ADRIAN THRILLS: Dua’s doing us a favour with her feelgood factor
DUA LIPA: FUTURE NOSTALGIA (WARNER)
Verdict: Retro-pop with disco twists
SUFJAN STEVENS & LOWELL BRAMS: Aporia (Asthmatic Kitty)
Verdict: Calming electronic suite
Dua Lipa admits having mixed feelings about releasing new music this week. Her UK tour, which had been due to start in May, has been postponed to 2021 because of the coronavirus, and the singer wasn’t sure whether her fans were in the right frame of mind for her upbeat new record.
Going ahead was the right decision.
Her second album was originally coming out next Friday, but Future Nostalgia has now been brought forward to today after an online leak, and it offers some timely cheer.
Lipa, 24, concedes that she will have to be more inventive than usual in promoting it, but she is already embracing that challenge by taking to Instagram Live and chatting to her fans.
Kosovo Albanian popstar Dua Lipa's new album, Future Nostalgia, is out early due to a leak
She has also risen purposefully to the task of following up a selftitled debut that was successful beyond her wildest dreams.

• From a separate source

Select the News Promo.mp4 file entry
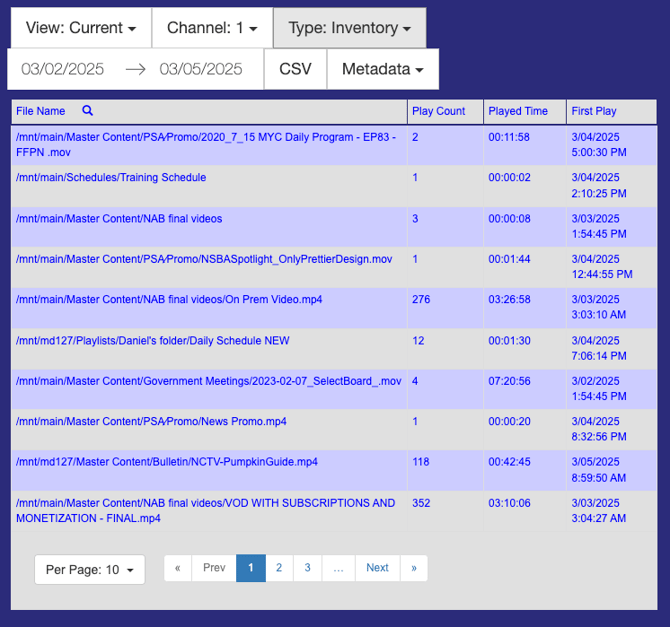 [x=151, y=422]
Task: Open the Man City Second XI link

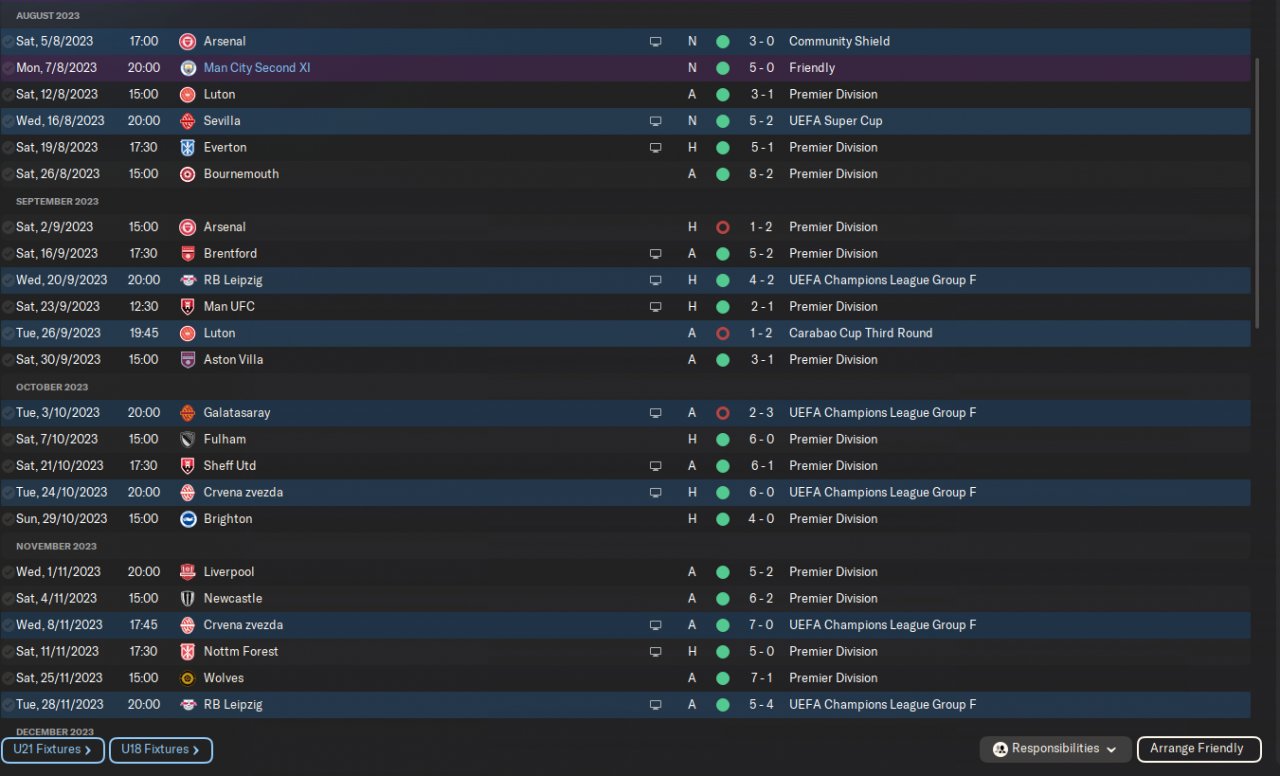Action: [257, 68]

Born in London to Kosovo Albanian parents, she broke through with the chart-topping 2017 empowerment anthem New Rules and went on to win three Brits and two Grammys.
There is nothing too highfalutin here. Lipa says she was motivated by revisiting old songs by the American hip-hop duo OutKast and ska-pop band No Doubt, acts who were among her childhood favourites, and wanted a nostalgic feeling with some modern trimmings — hence the album title.

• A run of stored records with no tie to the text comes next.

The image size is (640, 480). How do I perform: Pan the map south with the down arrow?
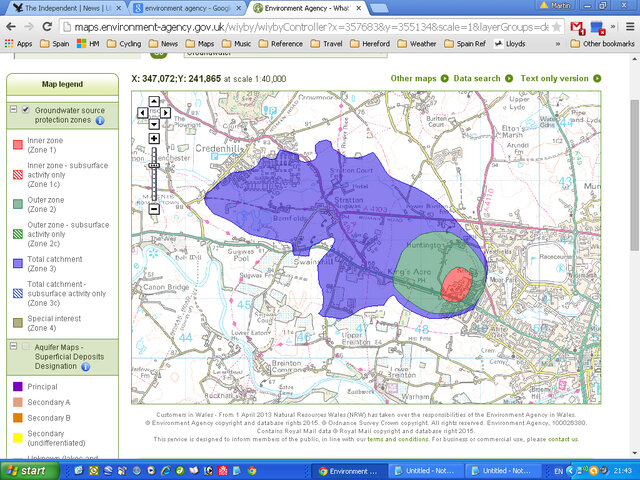pyautogui.click(x=153, y=125)
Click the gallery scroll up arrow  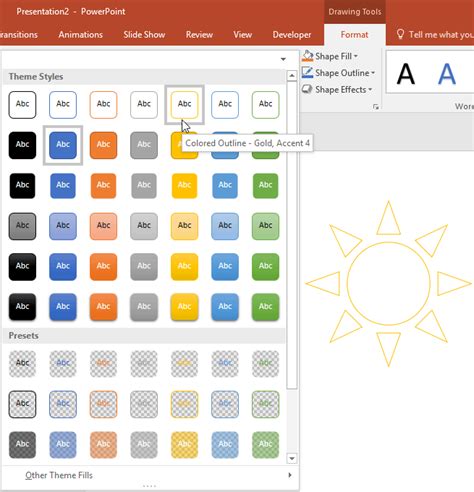(x=292, y=76)
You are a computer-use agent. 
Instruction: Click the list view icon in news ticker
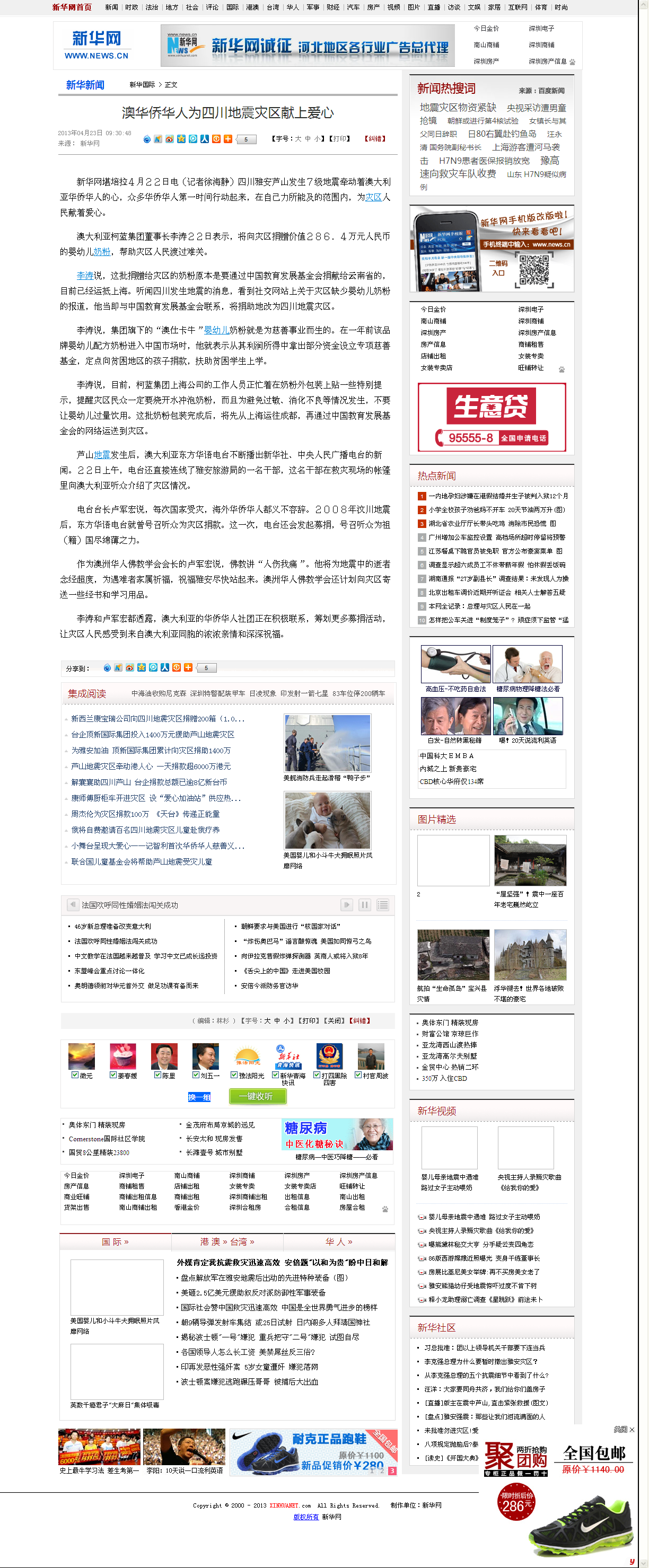[x=382, y=904]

Many of these songs would slip comfortably into a feelgood playlist for those now exercising alone at home.
The title track, swaying between rap and disco, sets the tone by picking up thematically from New Rules, playfully casting Lipa as a ‘female Alpha’ who is firmly in charge: ‘I can’t build you up if you ain’t tough enough, I can’t teach a man how to wear his pants,’ she declares.

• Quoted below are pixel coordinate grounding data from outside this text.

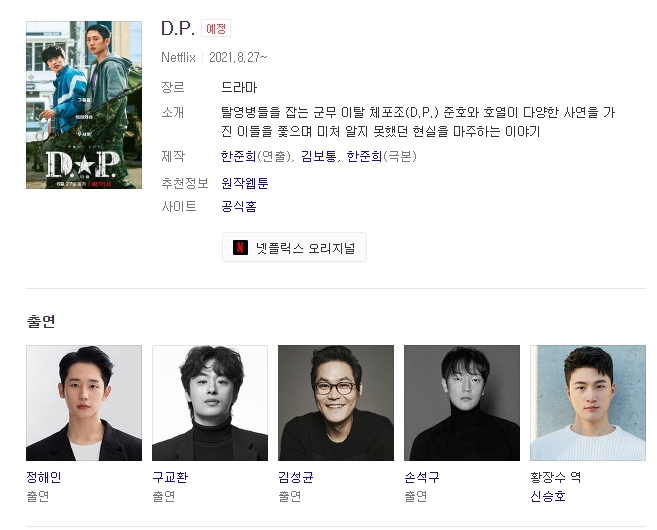
Task: Click 손석구's profile photo
Action: pos(462,403)
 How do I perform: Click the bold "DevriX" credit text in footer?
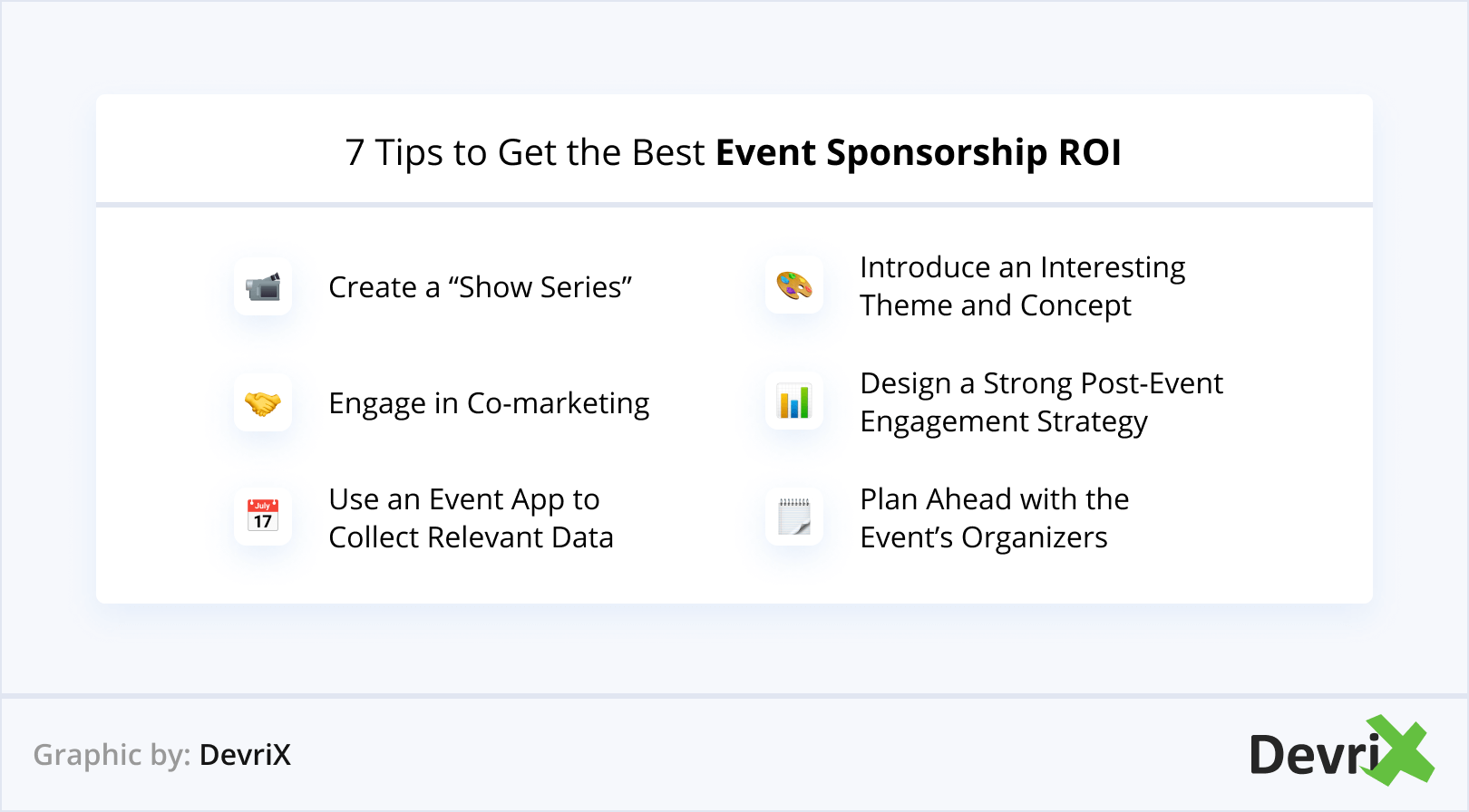click(245, 755)
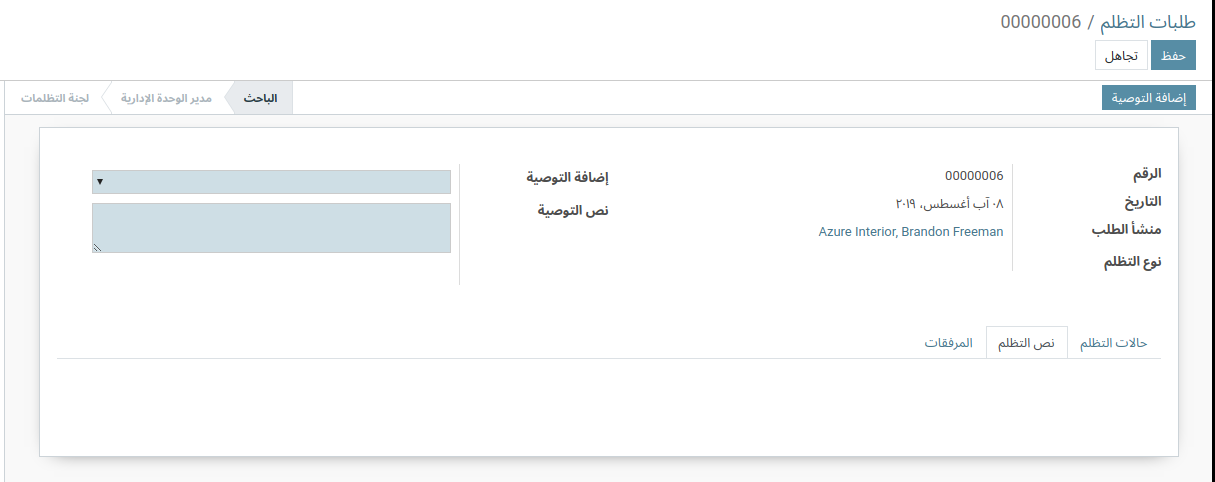1215x482 pixels.
Task: Expand the recommendation dropdown arrow
Action: pos(100,182)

There are also tracks about getting frisky with your lover (Physical and Pretty Please), some pulsating, bass-driven disco (Don’t Start Now) and a song about escaping to the moon and Mars (Levitating).
Lipa co-writes everything, but she leans heavily on a crack team of helping hands. Among her collaborators are Madonna and Killers producer Stuart Price, and jazz pianist and arranger Jeff Bhasker.
Her co-writers include Chelcee Grimes and Julia Michaels. Lipa abandons her buoyant approach only occasionally.
Break My Heart frames a rare moment of vulnerability and doubt as she wonders whether she is ‘falling in love with the one that could break my heart’.
It also recycles the lean, funky guitar motif from INXS’s Need You Tonight. On Boys Will Be Boys, a rare ballad, she addresses the everyday sexual harassment she experienced as a West London teen.
‘If you’re offended by this song, you’re clearly doing something wrong,’ she sings. With Drew Jurecka’s chamber strings and backing vocals by an Epsom arts choir, the song is distinctive enough to add nuance to an album that otherwise remains resolutely in the fast lane.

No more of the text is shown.